Nelson blames Ashby for turning Hanson against him, destroying a 20-year friendship. “He’s poisonous,” Nelson says. “He never spent a minute in the office doing administrative things… but he is the first to point out to Pauline how incompetent everyone else is supposed to be. He has done it to me, to candidates, to everyone else.”
According to Nelson, Ashby contacted him by phone in April 2015 as the dust was settling on the state election that sank Newman’s LNP government and buoyed Hanson after her near miss in the seat of Lockyer. He offered to do the party’s printing at cost – but there was a catch. Nelson says Ashby’s condition was that he be introduced to Hanson.
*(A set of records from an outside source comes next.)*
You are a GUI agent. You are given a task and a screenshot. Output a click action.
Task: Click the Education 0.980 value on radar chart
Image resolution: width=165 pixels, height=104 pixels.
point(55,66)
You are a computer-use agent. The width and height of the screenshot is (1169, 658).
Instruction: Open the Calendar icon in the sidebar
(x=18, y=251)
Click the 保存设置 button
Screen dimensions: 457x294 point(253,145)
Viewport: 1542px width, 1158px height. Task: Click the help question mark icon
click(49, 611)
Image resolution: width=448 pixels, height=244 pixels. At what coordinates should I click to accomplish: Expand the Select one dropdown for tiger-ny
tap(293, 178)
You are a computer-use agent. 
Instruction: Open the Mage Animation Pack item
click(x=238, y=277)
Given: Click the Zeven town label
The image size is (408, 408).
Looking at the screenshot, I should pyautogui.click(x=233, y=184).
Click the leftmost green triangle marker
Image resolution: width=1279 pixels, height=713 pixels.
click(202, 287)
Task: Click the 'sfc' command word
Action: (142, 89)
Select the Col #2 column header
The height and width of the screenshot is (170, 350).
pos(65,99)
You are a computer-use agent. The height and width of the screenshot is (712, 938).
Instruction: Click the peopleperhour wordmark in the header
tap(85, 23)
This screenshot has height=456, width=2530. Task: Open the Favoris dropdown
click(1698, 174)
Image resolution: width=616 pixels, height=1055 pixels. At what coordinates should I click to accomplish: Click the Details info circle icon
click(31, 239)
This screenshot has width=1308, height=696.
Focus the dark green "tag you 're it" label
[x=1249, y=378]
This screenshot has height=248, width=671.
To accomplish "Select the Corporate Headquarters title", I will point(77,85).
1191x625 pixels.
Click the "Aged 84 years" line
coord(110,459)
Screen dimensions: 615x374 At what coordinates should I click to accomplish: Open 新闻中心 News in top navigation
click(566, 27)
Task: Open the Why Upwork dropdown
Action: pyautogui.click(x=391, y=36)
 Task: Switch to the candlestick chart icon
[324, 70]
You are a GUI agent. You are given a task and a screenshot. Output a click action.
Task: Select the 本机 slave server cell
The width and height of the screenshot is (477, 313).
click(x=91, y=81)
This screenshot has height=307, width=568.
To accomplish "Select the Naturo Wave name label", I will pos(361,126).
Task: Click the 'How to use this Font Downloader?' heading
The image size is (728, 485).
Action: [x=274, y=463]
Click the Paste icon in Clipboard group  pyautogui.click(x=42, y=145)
Those close to Ashby insist he made no such request. But he had another string to his bow: he’s a licensed pilot. Ashby offered to fly Hanson to campaign stops and they hit it off in the cramped cockpit of a Jabiru 230-D. The ownership has been the subject of conjecture: Ross Jones of political news site IndependentAustralia.net, and the author of a book on the Ashby-Slipper saga, recently revealed the aircraft had been registered in Ashby’s name on June 5, 2015, as One Nation began to take off.
Financial returns filed with the Electoral Commission of Queensland show that One Nation paid Ashby’s companies $17,200 for advertising and printing in the first six months of 2016 yet nothing for use of the plane, and there is no record that it was bought for or on behalf of One Nation. Ashby won’t say if he shelled out the $106,000 for a new Jabiru and One Nation’s most prominent donor, Bill McNee, denies he paid for it. The Melbourne property developer made disclosed payments of $58,720 during 2015 to the party, including a year’s rent in advance for the Albion head office. “My God, if I am going to buy a plane, I would buy one for myself,” he says. In a statement to this magazine, the Australian Electoral Commission said it did not comment on “the status of individual matters under review as part of the compliance program”.
If the niggling questions about the plane and One Nation’s finances won’t go away, neither will the whispers about Ashby and his reputed hold over Hanson. His hand is evident in the repositioning of his boss. She no longer rails at the establishment like she once did. Instead, she boasts that her word is her bond – and in a hung senate, that counts mightily with Turnbull.
Ashby recently reached out to the Opposition, proposing in a new year letter to Bill Shorten’s chief of staff, Andrew Thomas, that communication between their offices be stepped up. What One Nation’s contrarian supporters make of this remains to be seen.
The coming Queensland election will tell how good Ashby is. The political momentum is all for team Hanson. But while recent polling has One Nation’s vote at 16 per cent, Oldfield has some key questions: How will this translate into seats? Where’s the ground game? The branch structure? The teams of volunteers and the electorate by electorate strategy?
Ashby’s feet may already be itching. Nelson says it is an “open secret” that he is positioning to run for the Sunshine Coast-based seat of Kawana, and it’s difficult to envisage how he could marry that with the workload of managing a state-wide campaign. He could have killed the story, but hasn’t. “Pure speculation,” he harrumphed last month to The Australian’s Michael McKenna. Perhaps he is not so attention shy after all.